A pesar de mi insistencia y de repetir la pregunta con variaciones, ella nunca pronunció hechos y palabras propias de la camorra siciliana (crimen, horrendo, matanza, masacrados, matarifes y sin piedad). Yo no manipulé a mi testigo o, como ha hecho Tumbas sin nombre, no haré del pasado un circo de la memoria histórica, obviando bibliografía y testimonios de quienes han investigado aquellos hechos. Ni creo que Julio de Urrutia lo hiciera en su Cerro de los héroes, no sólo por el análisis que anteriormente ha hecho Santiago de Córdoba sobre la bibliografía del siglo XX en Andújar, sino porque Carlos de Torres Laguna, nada sospechoso de republicanismo y el médico que cuidó de la salud de los refugiados en el Santuario, el 8 de mayo de 1966 le escribía a Julio de Urrutia:
«No era fácil, ciertamente, escribir esta historia sin dejarse llevar por los manidos tópicos al uso y seguir prodigando los elogios sin medida ni discriminaciones. Usted lo ha conseguido plenamente, dándole a cada uno lo suyo y dejando las cosas en su legítimo lugar.

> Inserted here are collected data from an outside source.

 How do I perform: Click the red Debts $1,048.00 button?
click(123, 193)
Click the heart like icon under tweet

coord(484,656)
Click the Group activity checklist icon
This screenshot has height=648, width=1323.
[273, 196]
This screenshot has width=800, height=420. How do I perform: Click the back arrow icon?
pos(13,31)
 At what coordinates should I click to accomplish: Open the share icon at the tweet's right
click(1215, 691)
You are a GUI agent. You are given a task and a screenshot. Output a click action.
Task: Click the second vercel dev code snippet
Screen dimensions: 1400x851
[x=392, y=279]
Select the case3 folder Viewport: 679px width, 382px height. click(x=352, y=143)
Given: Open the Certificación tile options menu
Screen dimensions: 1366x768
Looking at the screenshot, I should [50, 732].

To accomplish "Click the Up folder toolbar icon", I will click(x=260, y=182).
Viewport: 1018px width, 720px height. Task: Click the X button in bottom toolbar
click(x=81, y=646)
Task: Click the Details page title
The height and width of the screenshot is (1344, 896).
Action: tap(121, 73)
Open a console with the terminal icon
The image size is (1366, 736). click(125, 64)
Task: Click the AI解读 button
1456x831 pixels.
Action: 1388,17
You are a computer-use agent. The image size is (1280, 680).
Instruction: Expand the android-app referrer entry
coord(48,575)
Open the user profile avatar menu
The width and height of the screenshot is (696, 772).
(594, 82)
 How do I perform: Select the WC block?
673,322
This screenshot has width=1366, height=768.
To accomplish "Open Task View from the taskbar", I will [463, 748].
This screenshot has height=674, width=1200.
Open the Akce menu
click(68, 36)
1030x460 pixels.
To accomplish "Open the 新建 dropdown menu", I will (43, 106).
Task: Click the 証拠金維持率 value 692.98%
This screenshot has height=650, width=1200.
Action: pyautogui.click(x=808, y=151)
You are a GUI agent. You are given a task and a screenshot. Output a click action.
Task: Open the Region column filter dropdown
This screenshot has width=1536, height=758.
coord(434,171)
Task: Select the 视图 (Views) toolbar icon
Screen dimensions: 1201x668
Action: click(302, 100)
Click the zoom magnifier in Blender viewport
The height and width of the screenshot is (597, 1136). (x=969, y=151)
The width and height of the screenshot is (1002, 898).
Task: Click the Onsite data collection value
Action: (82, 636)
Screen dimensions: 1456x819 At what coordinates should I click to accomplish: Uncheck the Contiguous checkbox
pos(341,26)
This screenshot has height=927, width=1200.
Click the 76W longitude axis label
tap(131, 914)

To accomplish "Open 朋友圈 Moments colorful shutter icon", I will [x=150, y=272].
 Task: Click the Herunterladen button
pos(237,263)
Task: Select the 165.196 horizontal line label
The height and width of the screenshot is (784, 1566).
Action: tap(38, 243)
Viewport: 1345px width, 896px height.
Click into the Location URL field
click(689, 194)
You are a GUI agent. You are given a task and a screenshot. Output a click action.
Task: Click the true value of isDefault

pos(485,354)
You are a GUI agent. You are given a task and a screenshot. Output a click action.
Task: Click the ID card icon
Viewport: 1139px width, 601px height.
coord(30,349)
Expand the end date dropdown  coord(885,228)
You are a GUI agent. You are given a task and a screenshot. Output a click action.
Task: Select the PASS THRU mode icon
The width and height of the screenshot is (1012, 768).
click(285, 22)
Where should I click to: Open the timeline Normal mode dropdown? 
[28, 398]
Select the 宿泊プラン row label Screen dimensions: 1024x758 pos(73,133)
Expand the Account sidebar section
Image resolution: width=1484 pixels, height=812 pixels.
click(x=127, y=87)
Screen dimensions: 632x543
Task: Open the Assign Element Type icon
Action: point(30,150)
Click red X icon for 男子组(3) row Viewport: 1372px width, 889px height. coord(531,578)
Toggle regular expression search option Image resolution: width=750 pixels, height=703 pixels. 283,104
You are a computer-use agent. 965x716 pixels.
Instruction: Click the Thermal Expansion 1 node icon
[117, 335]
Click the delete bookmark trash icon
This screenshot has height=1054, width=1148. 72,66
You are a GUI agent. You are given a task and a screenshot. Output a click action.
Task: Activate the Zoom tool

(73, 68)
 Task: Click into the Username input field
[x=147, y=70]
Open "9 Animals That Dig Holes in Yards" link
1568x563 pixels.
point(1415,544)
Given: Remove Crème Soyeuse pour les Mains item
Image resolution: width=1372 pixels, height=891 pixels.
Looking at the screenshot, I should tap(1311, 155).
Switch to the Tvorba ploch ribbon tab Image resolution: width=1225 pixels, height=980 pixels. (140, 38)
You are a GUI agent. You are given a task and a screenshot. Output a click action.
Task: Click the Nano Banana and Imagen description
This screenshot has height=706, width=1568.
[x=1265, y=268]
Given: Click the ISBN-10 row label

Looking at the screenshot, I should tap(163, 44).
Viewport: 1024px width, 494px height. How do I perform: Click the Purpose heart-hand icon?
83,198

La verdad histórica que en todo el libro resplandece, agiganta el mérito de la gesta, lejos de disminuirla».
Igualmente, el historiador inglés Hugo Thomas, en su grandiosa obra sobre La Guerra Civil española afirma que «El mejor libro sobre estos hechos es el de Julio de Urrutia, El cerro de los héroes, una apasionante obra de investigación. Los héroes no fueron debidamente recompensados en la España nacionalista».Finalmente, Julio de Urrutia, cuando publicó su obra en 1965 era militar con el grado de alférez provisional, lo que conllevaba la máxima autocensura para no caer en desgracia. Teniendo en cuenta todo, en El cerro de los héroes afirmaría el trato humanitario y especial que los republicanos dieron a sus enemigos nacionalistas, como la revisión del lenguaje que el franquismo y su propaganda debían aplicar para acercarse a la realidad de los hechos:
a) El capitán Cortés es capturado por los republicanos.
«Abriéndose paso entre los grupos de milicianos que pugnaban por llegar, irrumpieron en la estancia derruida dos oficiales del Estado Mayor de la 20.ª División:
—¿Dónde está el capitán Cortés?
—Soy yo —escuchose una voz, bronca, aunque paliada por el esfuerzo de emitirla, hacia uno de los rincones del refugio.
—¿Queda todavía alguna resistencia en el Santuario?
—Yo creo que no, porque han caído todos los defensores.
—¿Y estas mujeres y niños que aquí se ven?
—No son responsables de nada. Estuvieron confiados a mi protección. Yo reclamo de ustedes el máximo respeto en su favor y que, si han de fusilarme, lo hagan aquí mismo y cuanto antes, pero en presencia de mis hombres, que son unos valientes.
Pocas palabras más se cruzaron entre el herido y los dos oficiales republicanos. El nerviosismo de estos era evidente y, repito a fuer de sincero, que se portaron correctamente con el Capitán».
b) Los hechos y su lenguaje.
«[…] diré que, aparte de la sorprendente humanidad demostrada por los asaltantes, que llamó la atención de sus propios mandos, las circunstancias del asedio habían ya evolucionado notablemente. La milicianada del mes de agosto de 1936 era en mayo del año 1937 un ejército popular, si no en toda regla, sí con las bases de unidad y cohesión necesarias para proporcionar al Gobierno de Madrid una institución armada con cuadros de mandos, más o menos improvisados, pero con cierta disciplina en los frentes de guerra. En el correr de estas páginas, y de manera instintiva y natural, el propio historiador ha ido superando en parte ciertos adjetivos atribuidos con toda justicia a los sitiadores primeros, por otros más correctos como el de regular y republicano aplicados al Ejército de la zona marxista. La canalla frentepopulista de los capítulos iniciales es ahora el enemigo, y los estrategas Peris y Colomé son el Estado Mayor de la 20.ª División».